Selected excerpt =>
═══

We can dig a bit more info on particular modules with the modinfo command:

# modinfo ip_tables
filename: /lib/modules/3.10.0-123.el7.x86_64/kernel/net/ipv4/netfilter/ip_tables.ko
description: IPv4 packet filter
author: Netfilter Core Team <coreteam@netfilter.org>
license: GPL
srcversion: 44A16130862F8CA2ECA59D9
depends:
intree: Y
vermagic: 3.10.0-123.el7.x86_64 SMP mod_unload modversions
signer: Fermi National Accelerator Laboratory: Scientific Linux kernel signing key
sig_key: 0E:88:DF:6B:94:F4:EB:C4:DC:8D:B7:7E:13:B0:6F:6C:C5:18:30:C6
sig_hashalgo: sha256
.
# modinfo e1000e | grep “^parm:”
parm: debug:Debug level (0=none,…,16=all) (int)
parm: copybreak:Maximum size of packet that is copied to a new buffer on receive (uint)
parm: TxIntDelay:Transmit Interrupt Delay (array of int)
parm: TxAbsIntDelay:Transmit Absolute Interrupt Delay (array of int)
parm: RxIntDelay:Receive Interrupt Delay (array of int)
parm: RxAbsIntDelay:Receive Absolute Interrupt Delay (array of int)

═══

Dataset excerpts =>

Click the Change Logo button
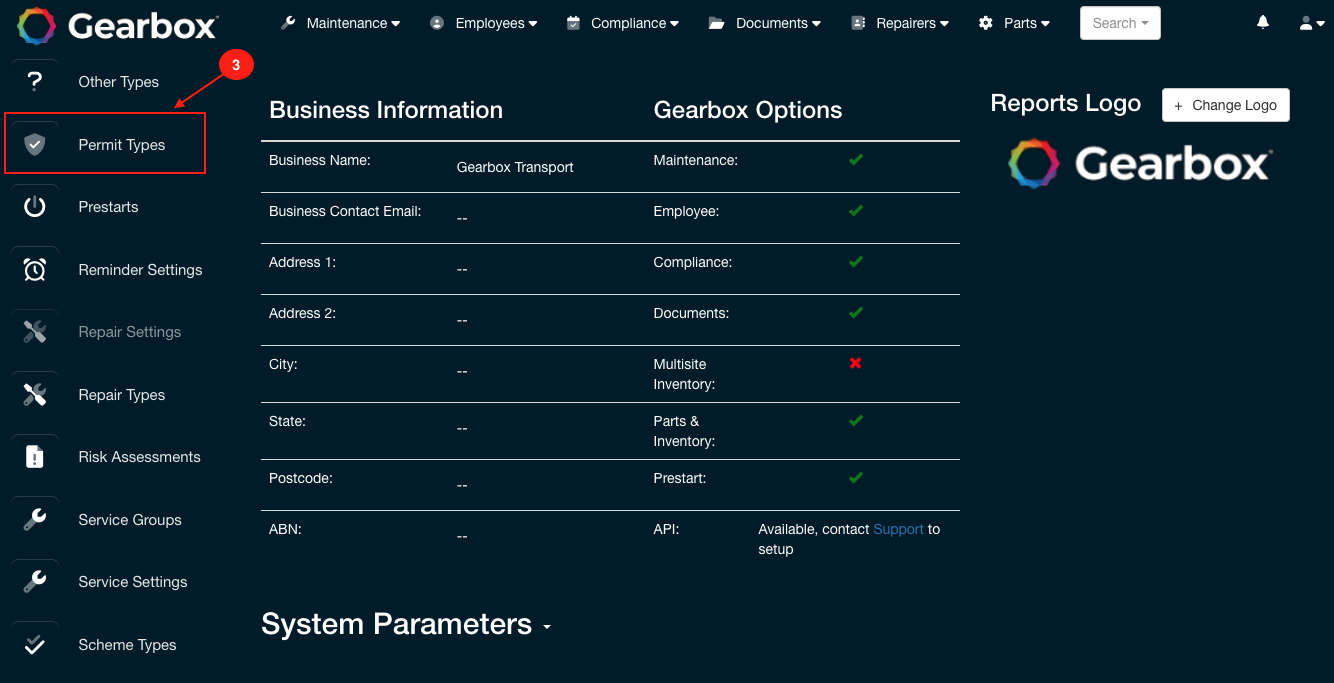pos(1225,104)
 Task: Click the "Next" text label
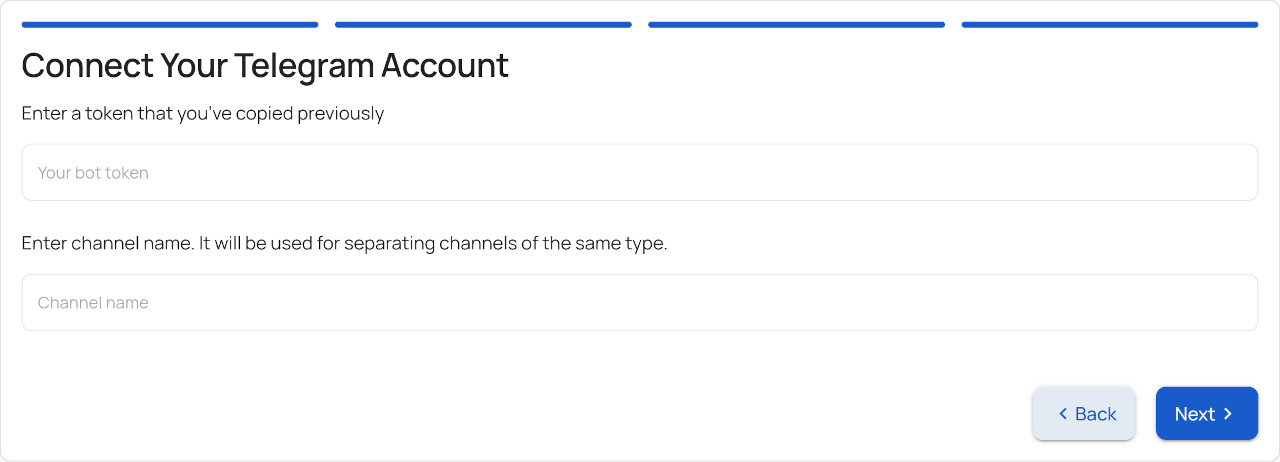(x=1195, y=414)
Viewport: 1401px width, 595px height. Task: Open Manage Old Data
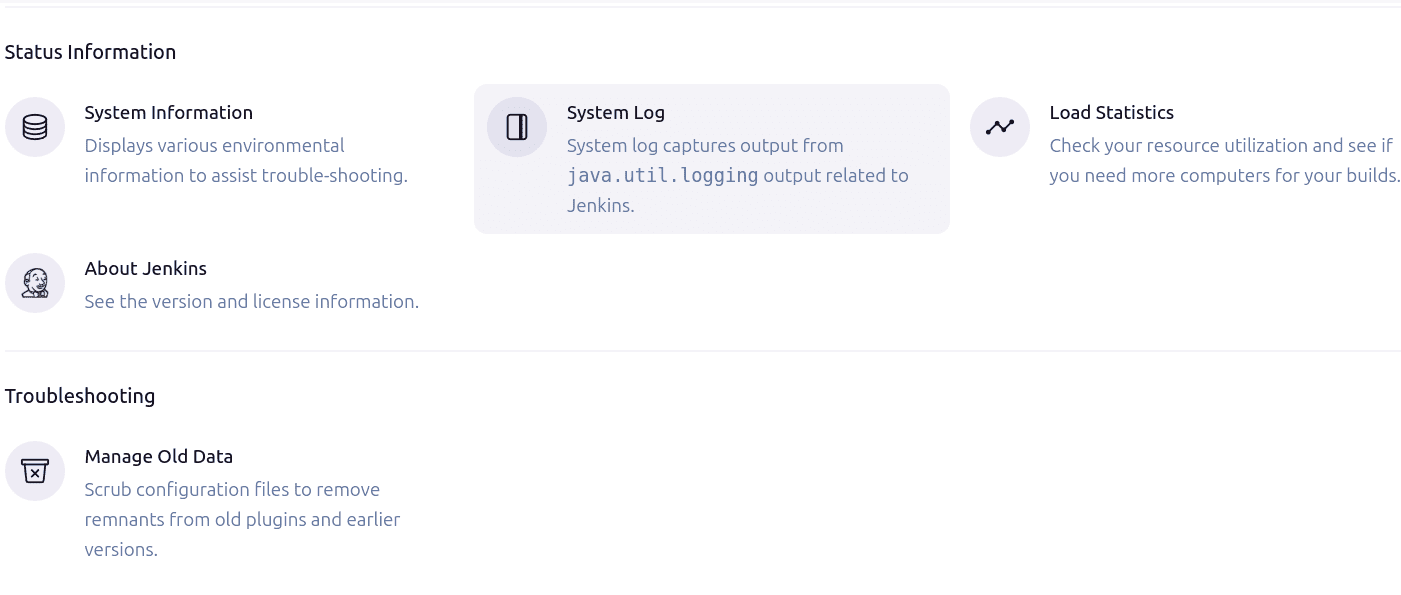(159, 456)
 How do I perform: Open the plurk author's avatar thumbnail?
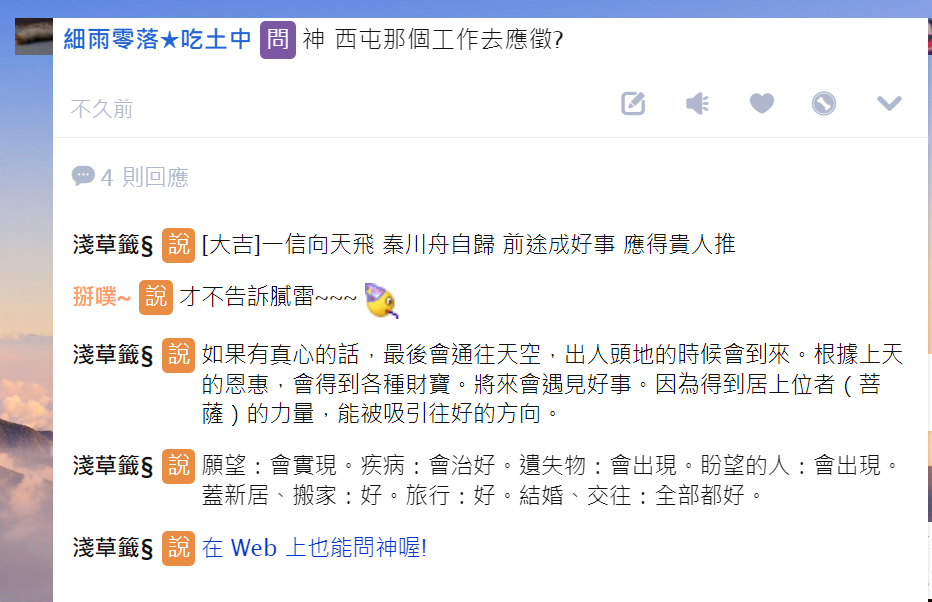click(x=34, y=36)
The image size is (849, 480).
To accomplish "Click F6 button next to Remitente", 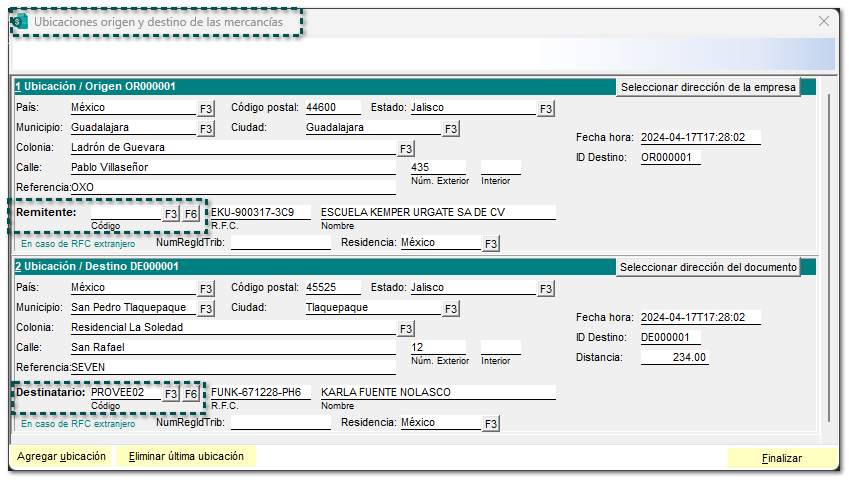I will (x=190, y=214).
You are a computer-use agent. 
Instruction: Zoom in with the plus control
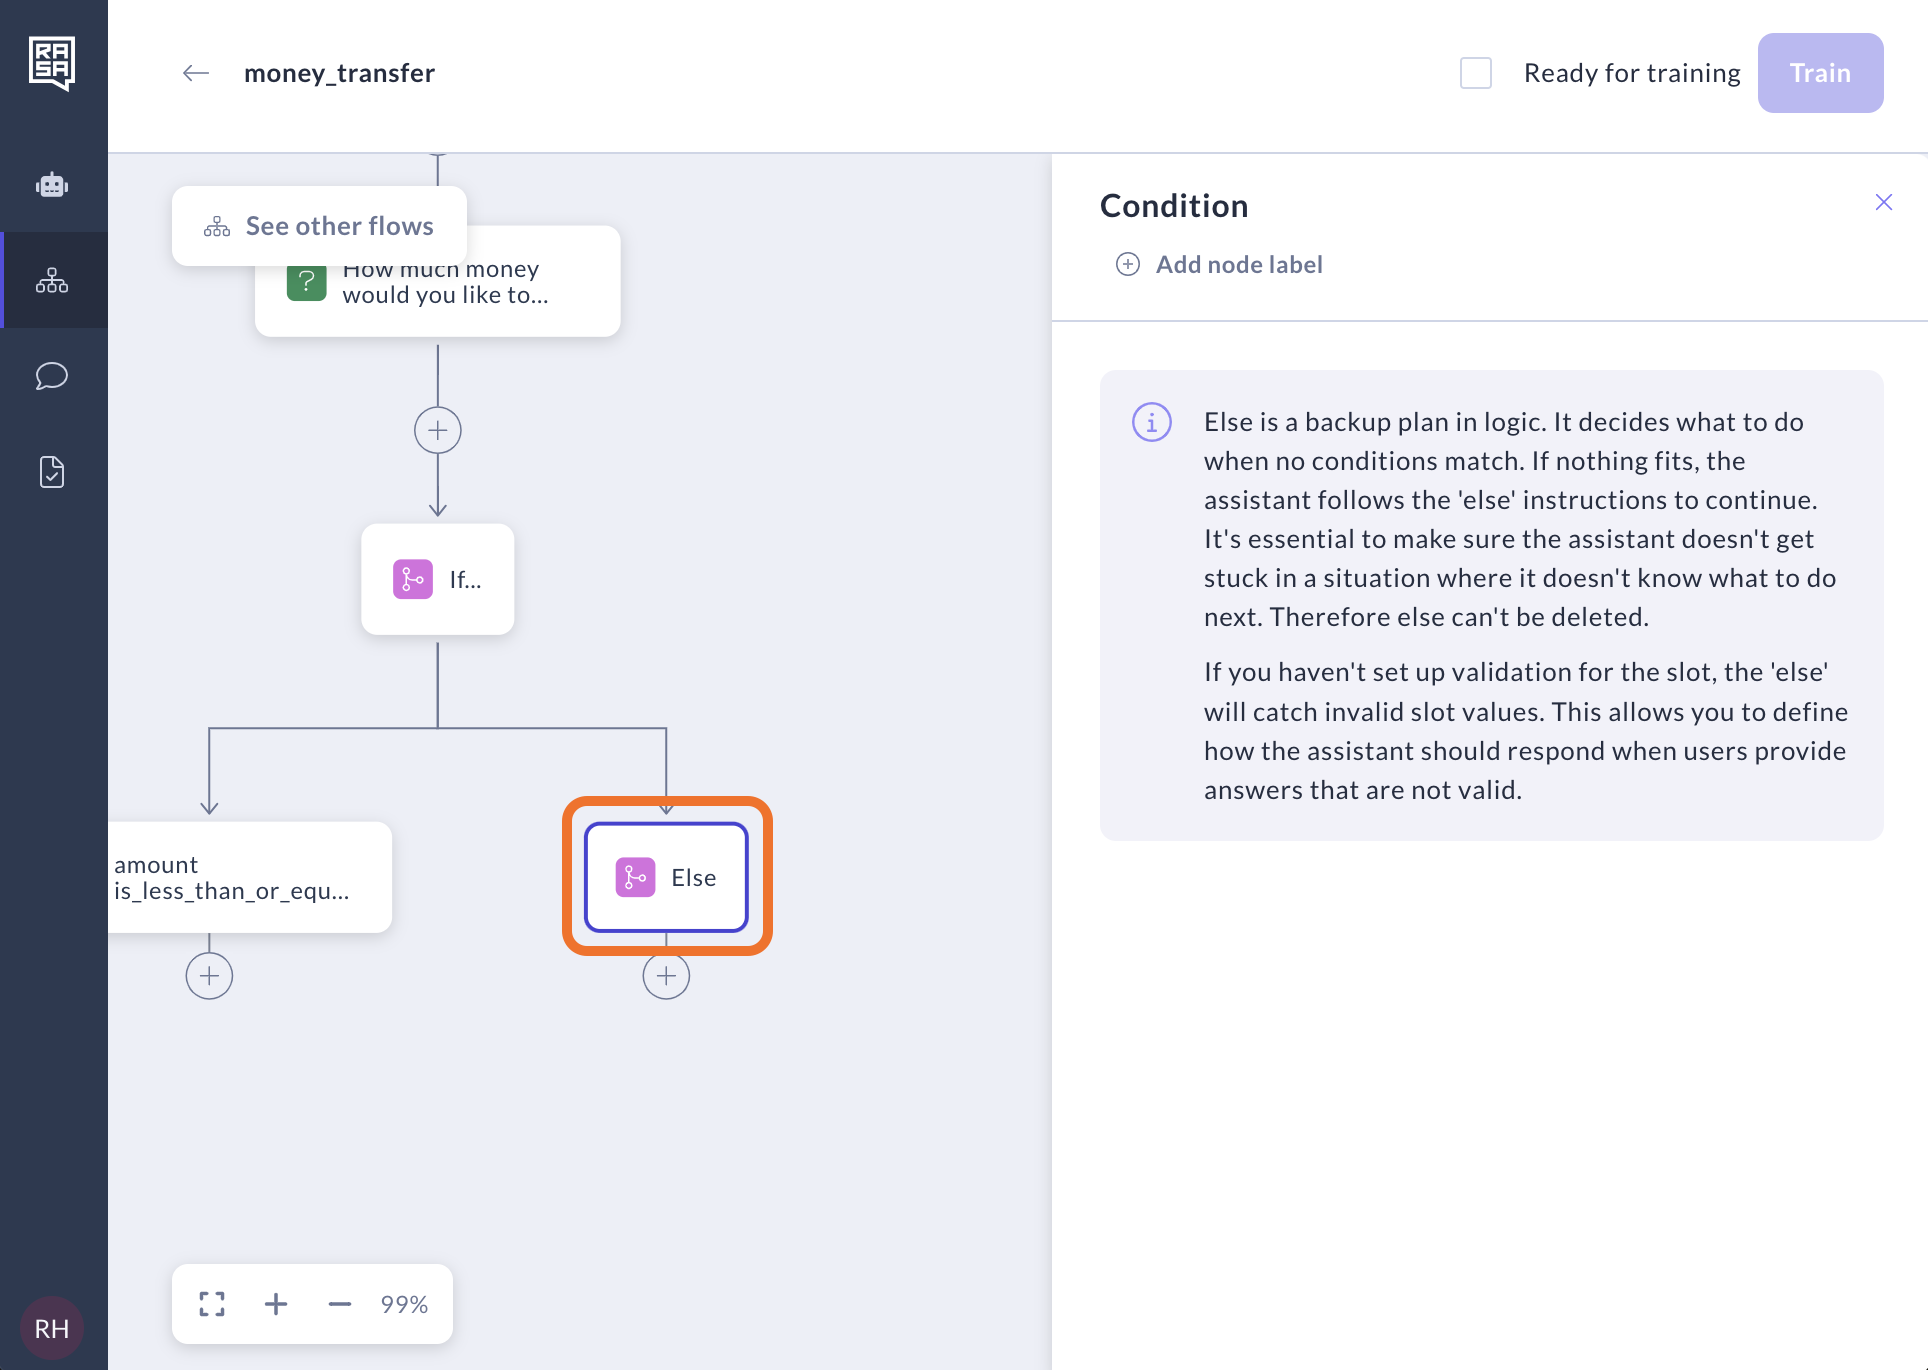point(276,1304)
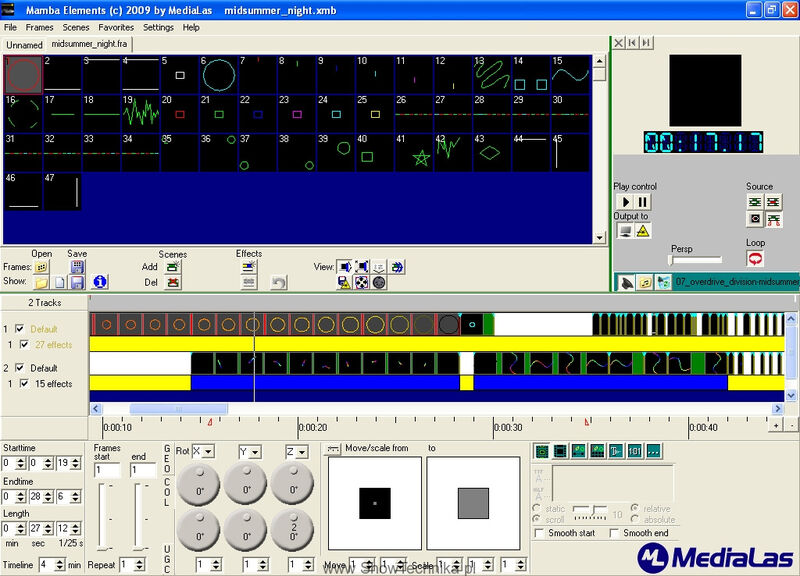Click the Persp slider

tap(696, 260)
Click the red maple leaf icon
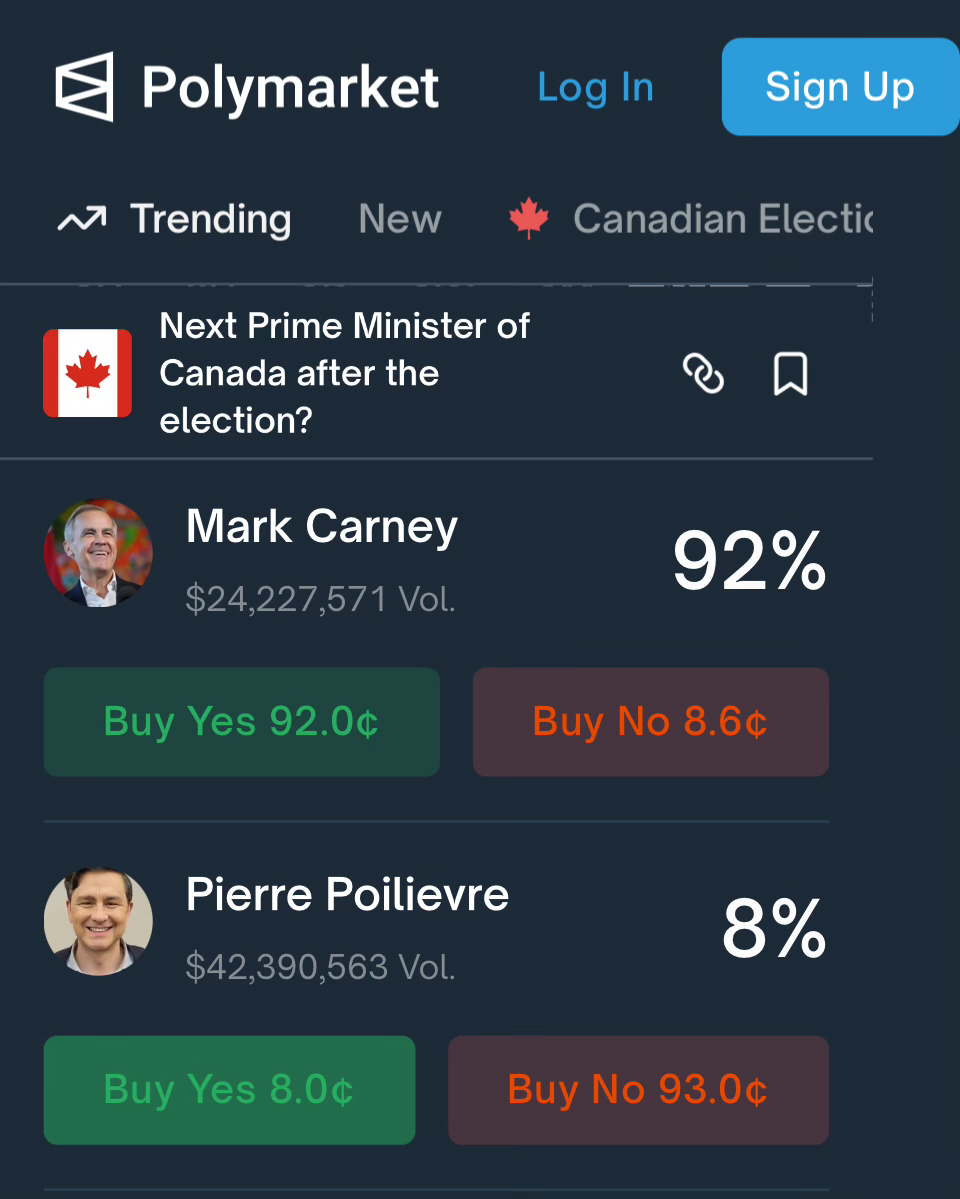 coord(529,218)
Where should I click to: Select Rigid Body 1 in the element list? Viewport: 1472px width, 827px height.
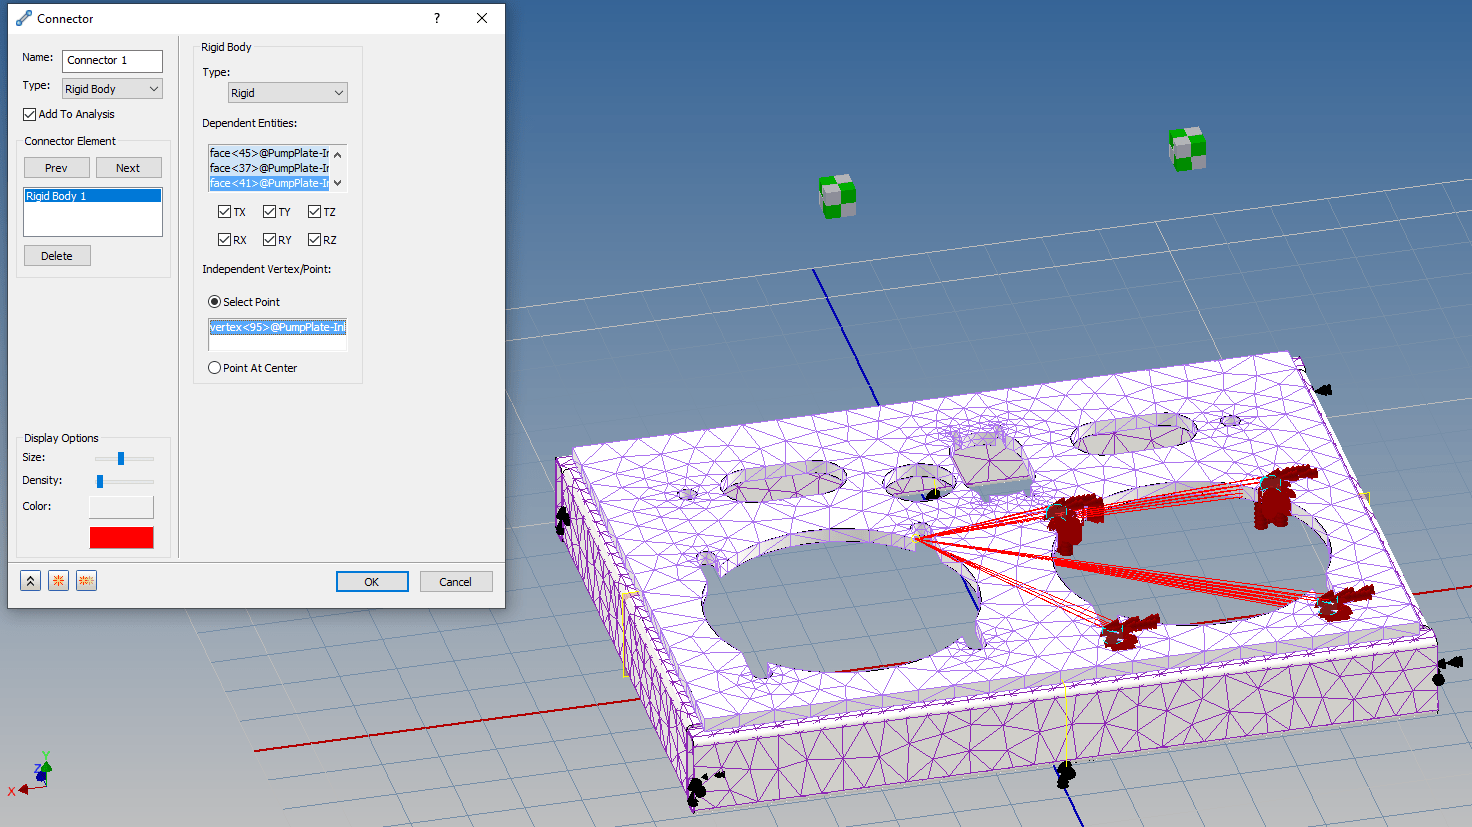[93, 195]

═══

Your tasks =>
A - Answer these questions about the modinfo excerpt.
(i) What description does modinfo report for the ip_tables module?
(ii) Which hash algorithm is listed for the module signature of ip_tables?
(iii) What value type does the e1000e parameter copybreak take?
B - Echo a passage of the modinfo excerpt, starting with "parm: TxIntDelay:Transmit Interrupt" and going on through "RxIntDelay:Receive Interrupt Delay (array of int)".

Solution list =>
A -
(i) IPv4 packet filter
(ii) sha256
(iii) uint

B -
parm: TxIntDelay:Transmit Interrupt Delay (array of int)
parm: TxAbsIntDelay:Transmit Absolute Interrupt Delay (array of int)
parm: RxIntDelay:Receive Interrupt Delay (array of int)